01 April 2015 Consultancy.uk 3 min. read

To provide the leadership qualities of elite sportswomen a new environment in which to flourish after their sporting careers end, EY, in partnership with the International Women’s Forum, has set up a mentoring programme. In the programme, 25 sportswomen will be paired with top business women with the aim of helping the ex-sports toppers become thought leaders.

One of the things the public doesn’t often consider is the lot of the myriad of elite sports women after their sporting careers have stumbled over the last hurdle. Whether world champion or coming in second, not every elite contender is able to or wants to live out their days on their track record. And, after their sports careers have reached the wall, another high flying purpose may be grasped – yet getting there is not often a clearly marked out track.

To help light the way between sport and elite work life, EY set up its “Women Athletes Business Network” whose aim is to guide elite post-career sports women into leadership roles. According to the consulting firm, elite sports women are “by nature, high achievers, influential leaders and team players — ones who can make an impact, not only on the next generation of women in sport, but also within their communities and the world around them.” This is backed by its research that shows that sport participation is elemental in building leadership skills as well as team-building skills and by the fact that 94% of women executives have a background in sports. 

Women Athletes Business Network, EY and International Women’s Forum

To further the programme, set up to unlock the pre- business potential in elite sports women, EY recently partnered with the International Women’s Forum (IWF) to give a select group of 25 former elite athletes the opportunity to be mentored by some of the world’s most illustrious business women. The mentors include CEOs, lawyers, entrepreneurs and other influential leaders across the International Women’s Forum’s membership, all well versed in transitioning into leadership roles, having themselves made the transition.

Explaining the reason for the mentor scheme, Beth Brooke-Marciniak, EY’s Global Vice Chair of Public Policy, says: “Women need to be able to visualise the path forward to pursue these top positions – not only in the corporate world, but as entrepreneurs, government and not-for-profit leaders. This is why EY’s Women Athletes Business Network mentoring program is so powerful. By helping athletes understand how they can translate their unique skills gained through sport into impactful positions outside of sport, our IWF mentors can light the way and help shape these inspiring women into influential future leaders.” Marilyn Johnson, CEO International Women’s Forum, adds: “The IWF is dedicated to building better global leadership and is proud to collaborate with EY to support and mentor the first-ever cohort of the Women Athletes Business Network (WABN). This strategic alliance will help guide and nurture these rising women leaders through an important professional transition.” 
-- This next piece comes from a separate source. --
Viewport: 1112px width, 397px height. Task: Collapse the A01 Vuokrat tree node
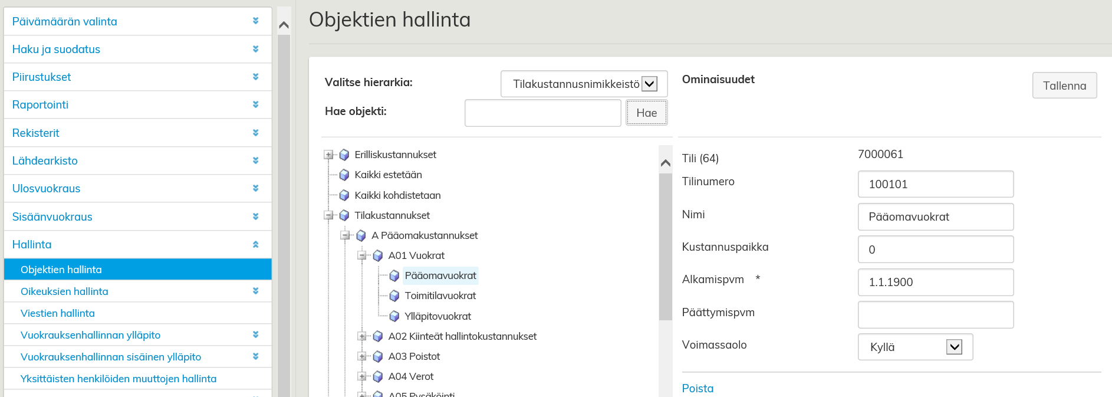[362, 256]
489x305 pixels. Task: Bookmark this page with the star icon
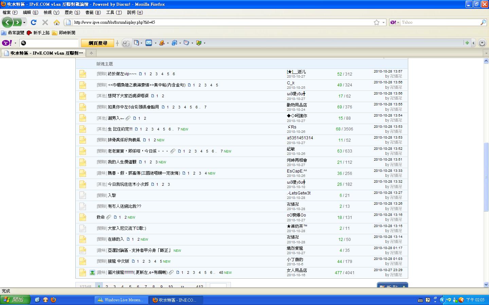click(x=376, y=22)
Moving into business as an female athlete

Besides mentorship, EY will continue taking an active role in supporting the leadership development of the women, by helping them connect with EY’s internal and external global business networks. EY’s commitment to support the transition of women into the upper echelons of business is highlighted with the launch of ‘Women. Fast forward’, project, which aims “to draw attention to the global gender gap issue and to call on others to accelerate change along with us.” 

Other supporting schemes
Sports women are not the only group that EY is supporting into the business world, the firm also has an active military recruitment programme aimed at supporting ex-service personnel into the workplace.